City in Utah, United States

Clinton is a city in Davis County, Utah, United States. It is part of the Ogden-Clearfield, Utah Metropolitan Statistical Area. The population was 23,386 at the 2020 United States census, up from 20,426 in 2010 census. Clinton started off as a sleepy farm town and grew rapidly during the 1990s and continues to experience rapid growth, with an estimated population of 23,597 in 2021.

==Geography==
Clinton is located in northern Davis County, bordered by Sunset to the east, Clearfield to the southeast, and West Point to the southwest. The northern border of Clinton is the Weber County line, with the city of Hooper to the northwest and Roy to the north and northeast. According to the United States Census Bureau, Clinton has a total area of 15.1 sqkm, all land.

==History==
The area, then part of Layton, was settled in the 1870s by James Hill and his family. Early settlers used it to graze their animals but, even though the land was fertile, culinary water had to be hauled in from the Weber River.
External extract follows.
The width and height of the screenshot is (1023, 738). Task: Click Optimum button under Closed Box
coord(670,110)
The area was commonly called The Range, Sand Ridge, The Basin and The Summit. The first school was built in 1885 just south of the cemetery.
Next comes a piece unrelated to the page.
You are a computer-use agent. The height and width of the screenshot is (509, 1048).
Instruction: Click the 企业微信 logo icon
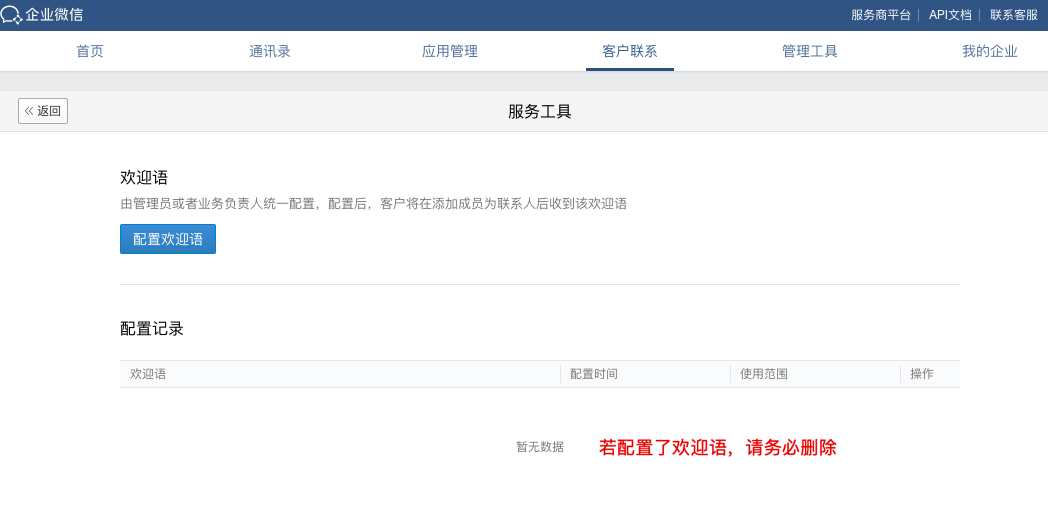pyautogui.click(x=12, y=15)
Dry farming began in the area of Clinton in 1879. By 1881 there was a railroad station. In 1884 the Summit Basin Branch of the Church of Jesus Christ of Latter-day Saints was organized in Clinton.

The first ward in Clinton was organized on May 29, 1897. It was called 'The Clinton Ward'.
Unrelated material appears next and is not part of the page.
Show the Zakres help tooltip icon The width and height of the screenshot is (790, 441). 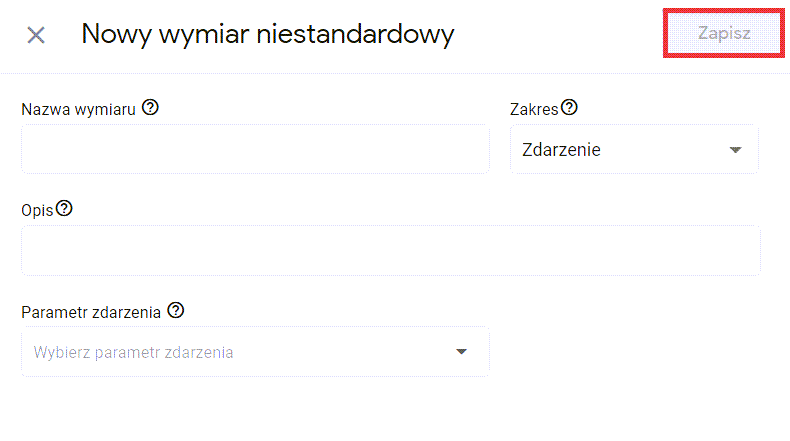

Clinton would not become an official town until 1936, and its growth was relatively small until the 1960s.

In 1950, the total population of Clinton City was only 670 and it would be 19 years before the city even established its own police department.

==Demographics==

The median income for a household in the city was $90,397 and a per capita income of $29,934. About 2.9% of the population were below the poverty line.

Historical population
| Census | Pop. | Note | %± |
| 1900 | 247 |  | — |
| 1910 | 611 |  | 147.4% |
| 1920 | 846 |  | 38.5% |
| 1930 | 795 |  | −6.0% |
| 1940 | 581 |  | −26.9% |
| 1950 | 670 |  | 15.3% |
| 1960 | 1,025 |  | 53.0% |
| 1970 | 1,768 |  | 72.5% |
| 1980 | 5,777 |  | 226.8% |
| 1990 | 7,945 |  | 37.5% |
| 2000 | 12,585 |  | 58.4% |
| 2010 | 20,426 |  | 62.3% |
| 2020 | 23,386 |  | 14.5% |
U.S. Decennial Census

===2020 census===
As of the 2020 census, Clinton had a population of 23,386. The median age was 30.7 years, with 33.4% of residents under the age of 18 and 8.9% of residents 65 years of age or older. For every 100 females there were 103.9 males, and for every 100 females age 18 and over there were 100.3 males age 18 and over.

100.0% of residents lived in urban areas, while 0.0% lived in rural areas.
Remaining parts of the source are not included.